Pictures from Picture Post in 1957 – he was still living at Frean Street in Bermondsey.
Tommy Steele soon became a huge success albeit more as an all round family entertainer than a rock and roll star. Lionel Bart went on to write Living Doll – the massive Cliff Richard hit and of course was the writer of the hugely successful musical Oliver! – incidentally Bart couldn’t read or write a note of music and he could barely plonk out a tune with one finger on a piano – so he wrote all his famous songs by humming his tunes into a tape recorder. Mike Pratt, before dying of lung cancer in 1976, eventually went on to strangle Roger Moore in The Saint, gave Patrick McGoohan a severe beating in Danger Man and was the villainous Simey in The Adventures of Black Beauty, but his famous role was when he played Jeff Randall in the fantastic sixties series Randall And Hopkirk (Deceased).
The Trocadero was demolished in 1963 as part of the huge sixties rebuilding of Elephant And Castle. During the previous decade there had been calls to regenerate the violent and filthy district, and in September 1959 ambitious plans to redevelop the area with a shopping centre and housing estates were released by Sir Isaac Hayward the leader of the London County Council. He said ‘With its famous name and history of traditions the new Elephant and Castle offers opportunities one would have to go a long way to better. Here’s a real chance for the South to ‘show them how’ on the north side of the Thames’.
Well the chance certainly wasn’t taken. The new dystopian Elephant And Castle made south London even more of a joke and a seeming irrelevance to north Londoners and the planners managed to finish off what the German bombs had started. They decided to make the Elephant into one enormous gyratory system surrounded by massive, brutal, featureless and ugly concrete estates where the car was king and pedestrians banished to dirty, leaky and poorly lit walkways that became just a labyrinth of fear and crime.
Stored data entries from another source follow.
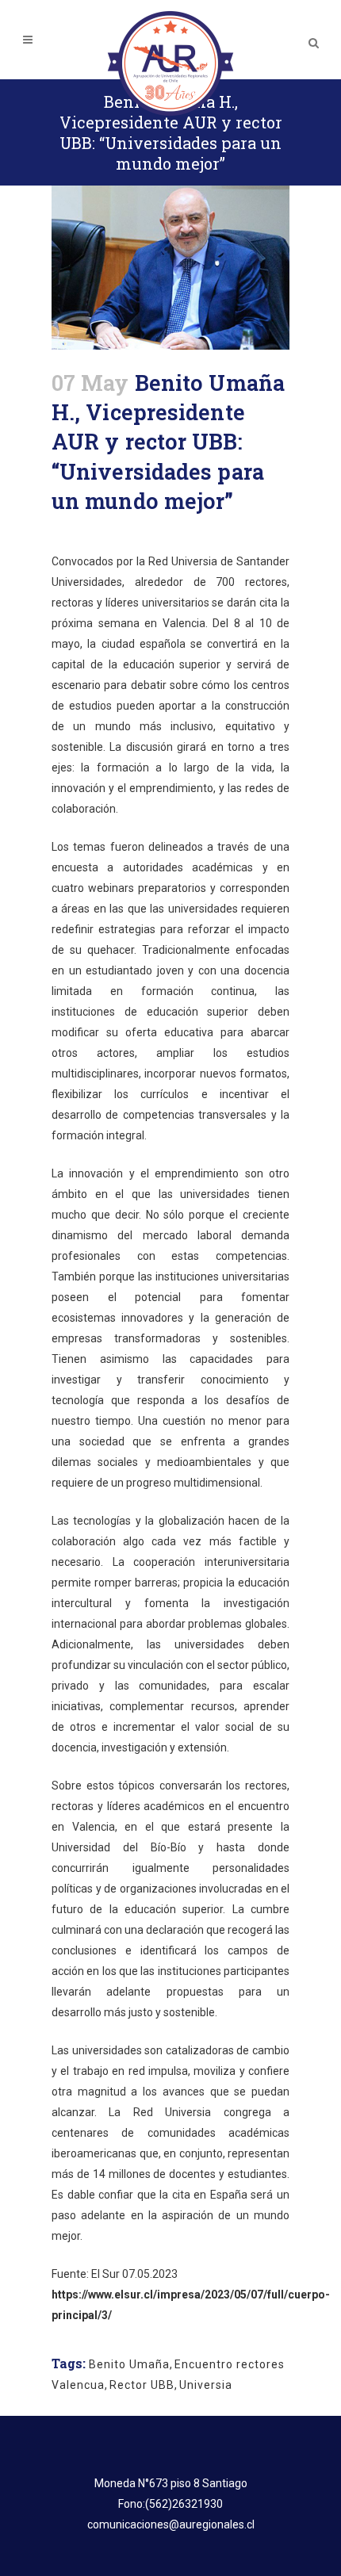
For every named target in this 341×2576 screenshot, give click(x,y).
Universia (205, 2385)
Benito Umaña (129, 2364)
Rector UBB (141, 2385)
Part of the regeneration, however, included Erno Goldfinger’s Odeon which opened in December 1966 on the site of the old Trocadero. It featured a famous ‘floating screen’ which had no masking at the top and bottom and had two black panels which rotated around from the back of the screen if the aspect ratio needed changing. The Odeon, itself, was shockingly demolished in 1988 for nothing more than a car park.